Start of Study material

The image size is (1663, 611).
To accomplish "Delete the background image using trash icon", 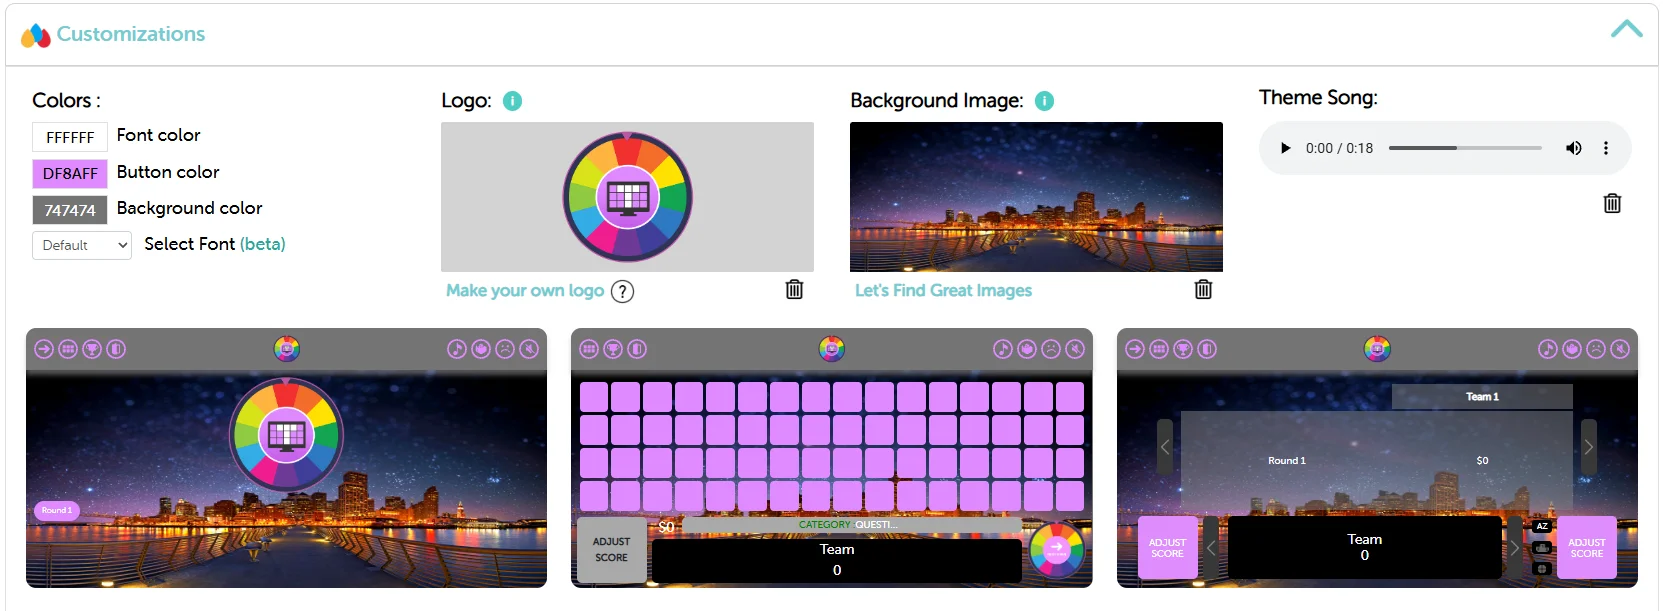I will point(1203,290).
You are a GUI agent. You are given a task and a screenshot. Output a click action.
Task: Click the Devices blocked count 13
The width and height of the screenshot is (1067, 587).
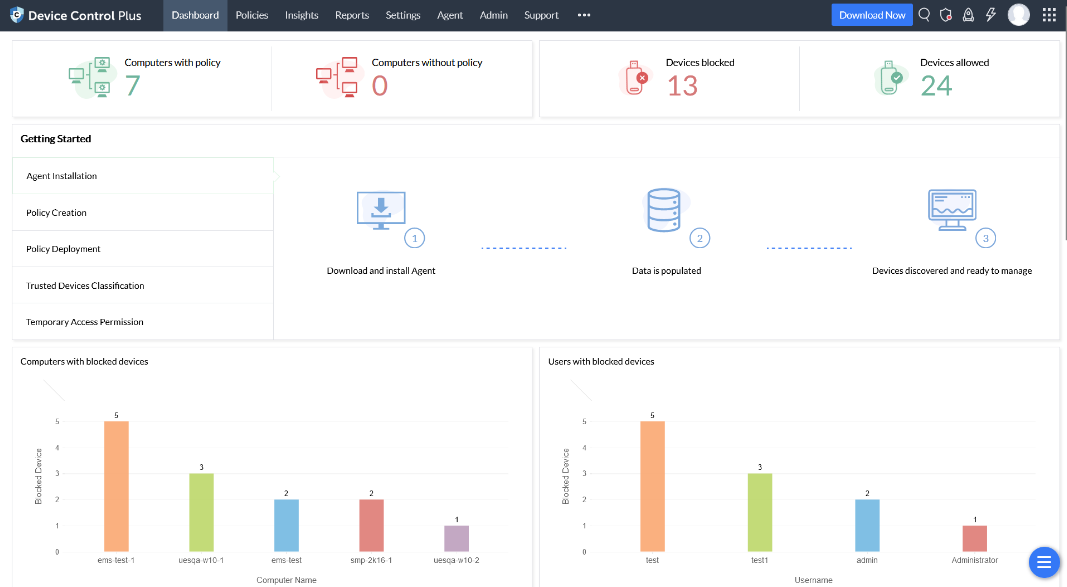(x=682, y=86)
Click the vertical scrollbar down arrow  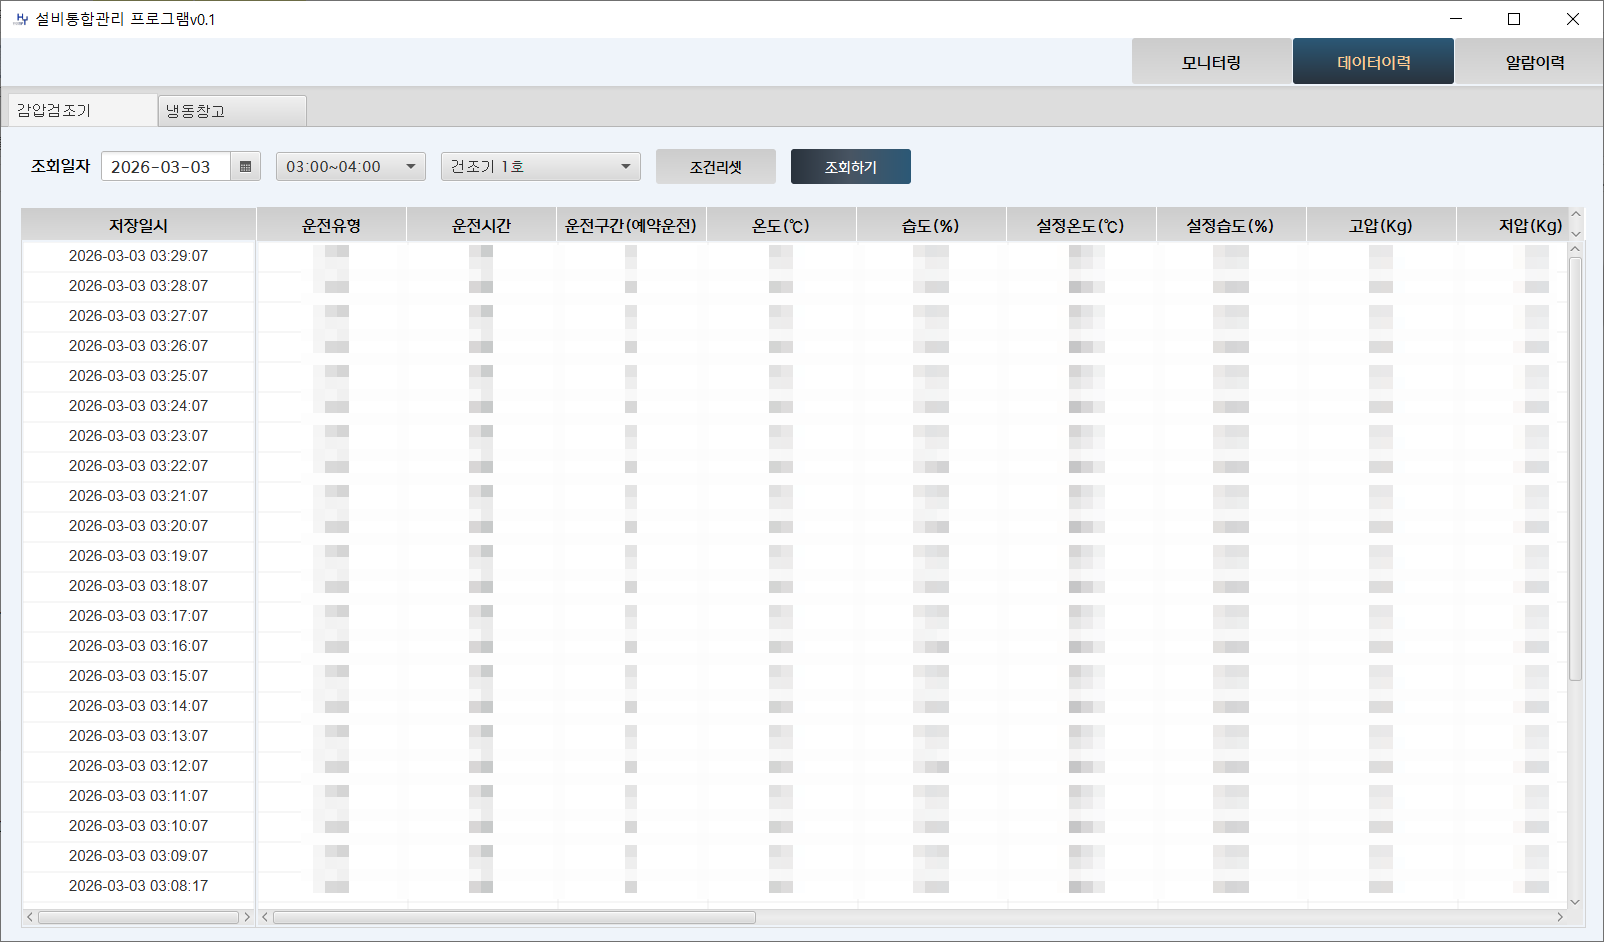[x=1575, y=901]
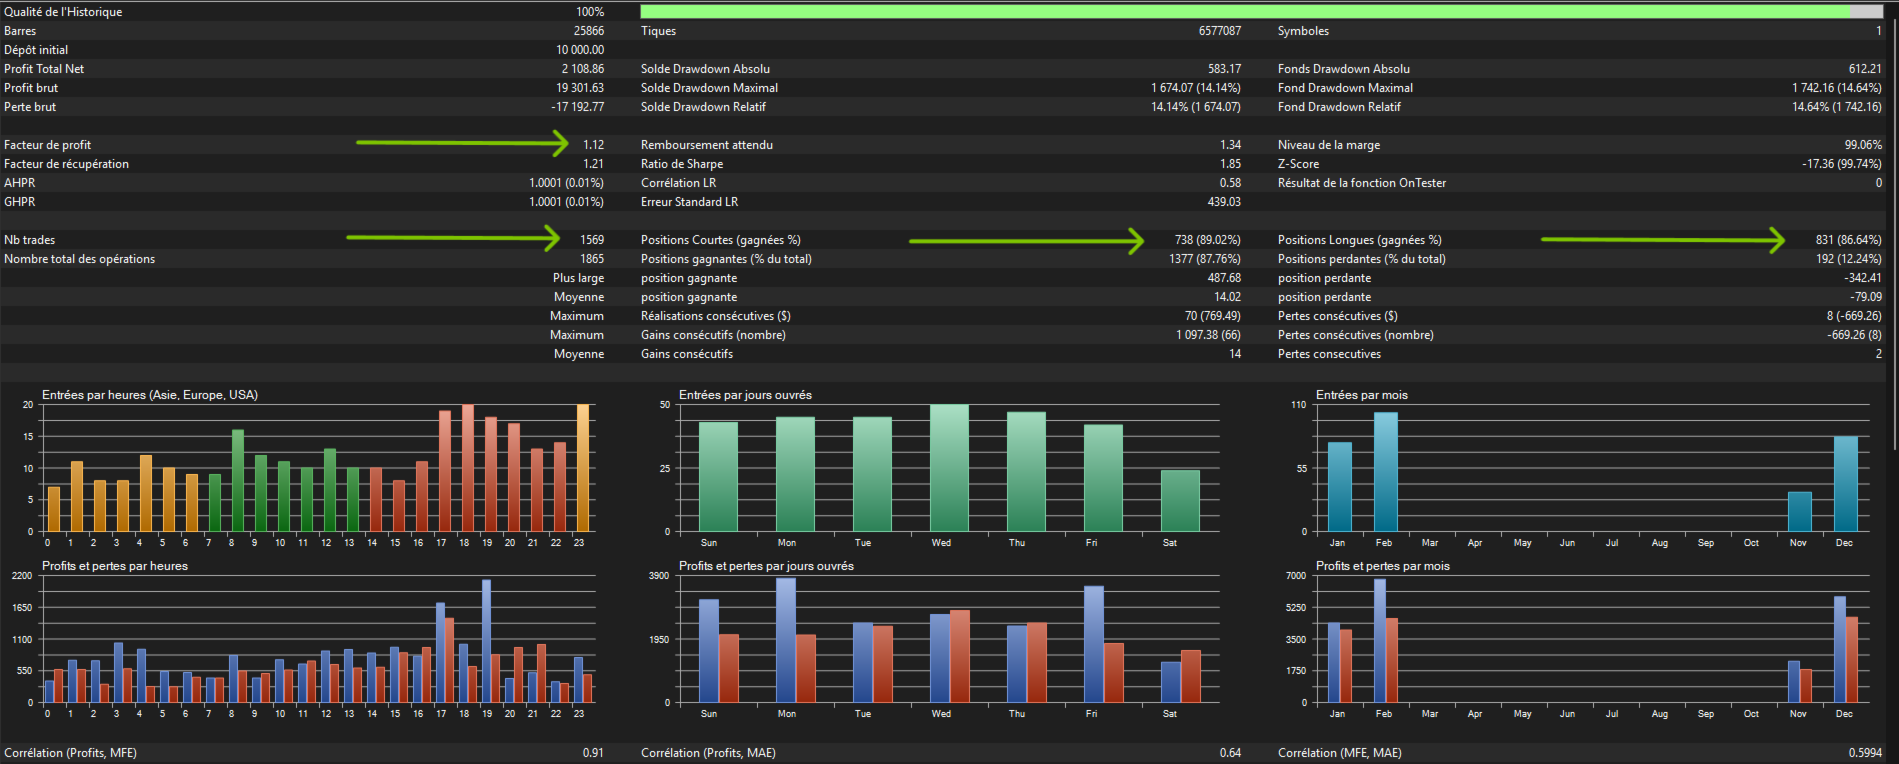
Task: Click the Z-Score value -17.36 (99.74%)
Action: tap(1841, 164)
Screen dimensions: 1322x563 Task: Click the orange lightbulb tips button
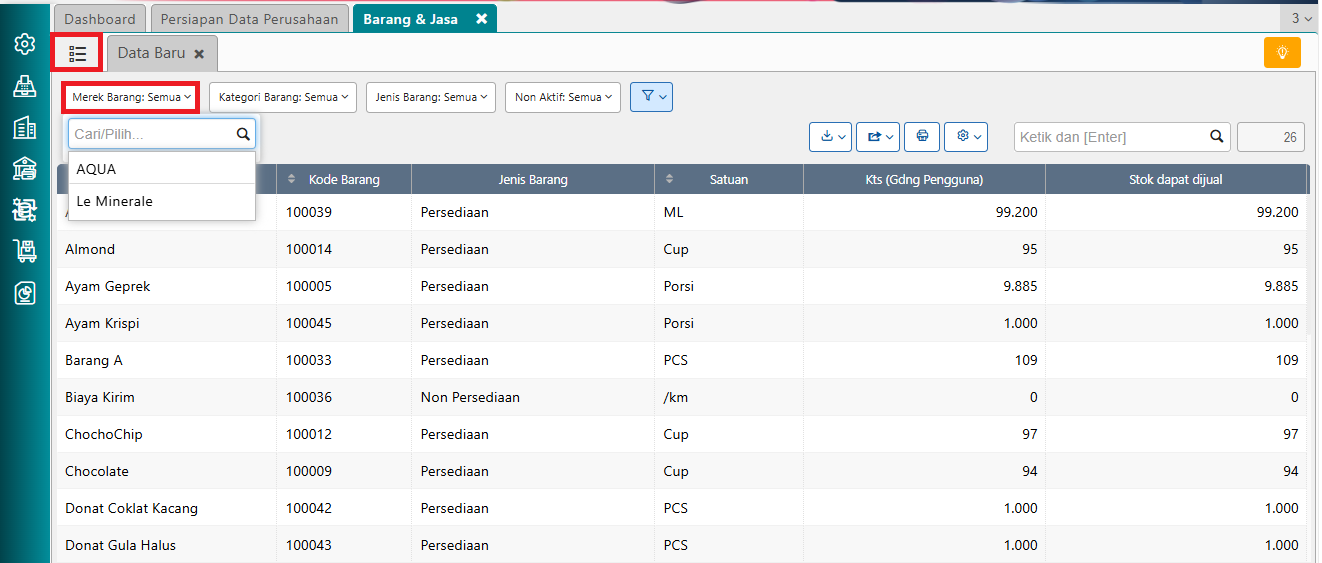pyautogui.click(x=1282, y=52)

End of Study material

Please output the lines from the line that contains "Screen dimensions: 1322x563" through the end of the records, both ends included, exactly and with no pictures.

Screen dimensions: 1322x563 Task: Click the orange lightbulb tips button
pyautogui.click(x=1282, y=52)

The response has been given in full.